Write out the entries below exactly. End with the line that contains "You are a computer-use agent. The image".

DATA:
++++++++++
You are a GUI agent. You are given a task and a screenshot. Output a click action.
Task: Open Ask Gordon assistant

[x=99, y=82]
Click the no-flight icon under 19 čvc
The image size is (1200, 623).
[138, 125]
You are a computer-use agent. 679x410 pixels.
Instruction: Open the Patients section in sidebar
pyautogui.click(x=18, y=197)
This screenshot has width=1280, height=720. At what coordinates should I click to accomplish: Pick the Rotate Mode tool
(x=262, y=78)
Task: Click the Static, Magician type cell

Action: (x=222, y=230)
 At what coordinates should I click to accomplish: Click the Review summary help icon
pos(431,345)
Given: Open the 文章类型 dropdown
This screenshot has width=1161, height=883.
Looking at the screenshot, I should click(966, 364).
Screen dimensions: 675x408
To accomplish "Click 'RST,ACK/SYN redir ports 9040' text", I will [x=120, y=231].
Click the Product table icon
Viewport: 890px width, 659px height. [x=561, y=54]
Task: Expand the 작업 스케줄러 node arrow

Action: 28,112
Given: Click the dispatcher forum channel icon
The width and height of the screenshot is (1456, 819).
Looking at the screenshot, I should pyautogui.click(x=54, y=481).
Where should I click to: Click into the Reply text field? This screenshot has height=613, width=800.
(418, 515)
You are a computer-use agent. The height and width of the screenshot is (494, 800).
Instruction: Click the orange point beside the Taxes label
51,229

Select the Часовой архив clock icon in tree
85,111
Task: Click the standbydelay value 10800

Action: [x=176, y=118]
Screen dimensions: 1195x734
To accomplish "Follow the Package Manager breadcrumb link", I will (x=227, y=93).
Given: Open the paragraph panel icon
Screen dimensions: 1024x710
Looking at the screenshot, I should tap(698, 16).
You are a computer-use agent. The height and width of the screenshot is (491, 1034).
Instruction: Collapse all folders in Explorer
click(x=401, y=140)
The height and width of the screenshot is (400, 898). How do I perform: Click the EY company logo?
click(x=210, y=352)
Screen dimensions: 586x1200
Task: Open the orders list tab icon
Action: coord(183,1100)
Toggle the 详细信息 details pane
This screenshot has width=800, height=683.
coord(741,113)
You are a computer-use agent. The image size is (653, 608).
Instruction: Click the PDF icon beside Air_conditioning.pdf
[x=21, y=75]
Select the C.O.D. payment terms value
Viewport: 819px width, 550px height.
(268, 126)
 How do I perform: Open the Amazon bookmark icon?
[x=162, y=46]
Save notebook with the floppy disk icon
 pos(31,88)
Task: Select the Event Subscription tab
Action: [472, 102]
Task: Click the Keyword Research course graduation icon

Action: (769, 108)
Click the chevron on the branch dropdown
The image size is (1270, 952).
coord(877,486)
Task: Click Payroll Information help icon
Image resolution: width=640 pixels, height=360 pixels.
++++++++++
SOLVED PROBLEM:
You are a GUI agent. You are given a task and a screenshot. Output a click action.
Task: Open Ask Gordon assistant

[x=99, y=82]
Click the no-flight icon under 19 čvc
The image size is (1200, 623).
[138, 125]
You are a computer-use agent. 679x410 pixels.
Instruction: Open the Patients section in sidebar
pyautogui.click(x=18, y=197)
This screenshot has width=1280, height=720. At what coordinates should I click to accomplish: Pick the Rotate Mode tool
(x=262, y=78)
Task: Click the Static, Magician type cell

Action: (x=222, y=230)
 At what coordinates should I click to accomplish: Click the Review summary help icon
pos(431,345)
Given: Open the 文章类型 dropdown
This screenshot has width=1161, height=883.
Looking at the screenshot, I should click(966, 364).
Screen dimensions: 675x408
To accomplish "Click 'RST,ACK/SYN redir ports 9040' text", I will [x=120, y=231].
Click the Product table icon
Viewport: 890px width, 659px height. [x=561, y=54]
Task: Expand the 작업 스케줄러 node arrow

Action: 28,112
Given: Click the dispatcher forum channel icon
The width and height of the screenshot is (1456, 819).
Looking at the screenshot, I should pyautogui.click(x=54, y=481).
Where should I click to: Click into the Reply text field? This screenshot has height=613, width=800.
(418, 515)
You are a computer-use agent. The height and width of the screenshot is (494, 800).
Instruction: Click the orange point beside the Taxes label
51,229

Select the Часовой архив clock icon in tree
85,111
Task: Click the standbydelay value 10800

Action: [x=176, y=118]
Screen dimensions: 1195x734
To accomplish "Follow the Package Manager breadcrumb link", I will (x=227, y=93).
Given: Open the paragraph panel icon
Screen dimensions: 1024x710
Looking at the screenshot, I should tap(698, 16).
You are a computer-use agent. The height and width of the screenshot is (491, 1034).
Instruction: Collapse all folders in Explorer
click(x=401, y=140)
The height and width of the screenshot is (400, 898). How do I perform: Click the EY company logo?
click(x=210, y=352)
Screen dimensions: 586x1200
Task: Open the orders list tab icon
Action: coord(183,1100)
Toggle the 详细信息 details pane
This screenshot has width=800, height=683.
coord(741,113)
You are a computer-use agent. The image size is (653, 608).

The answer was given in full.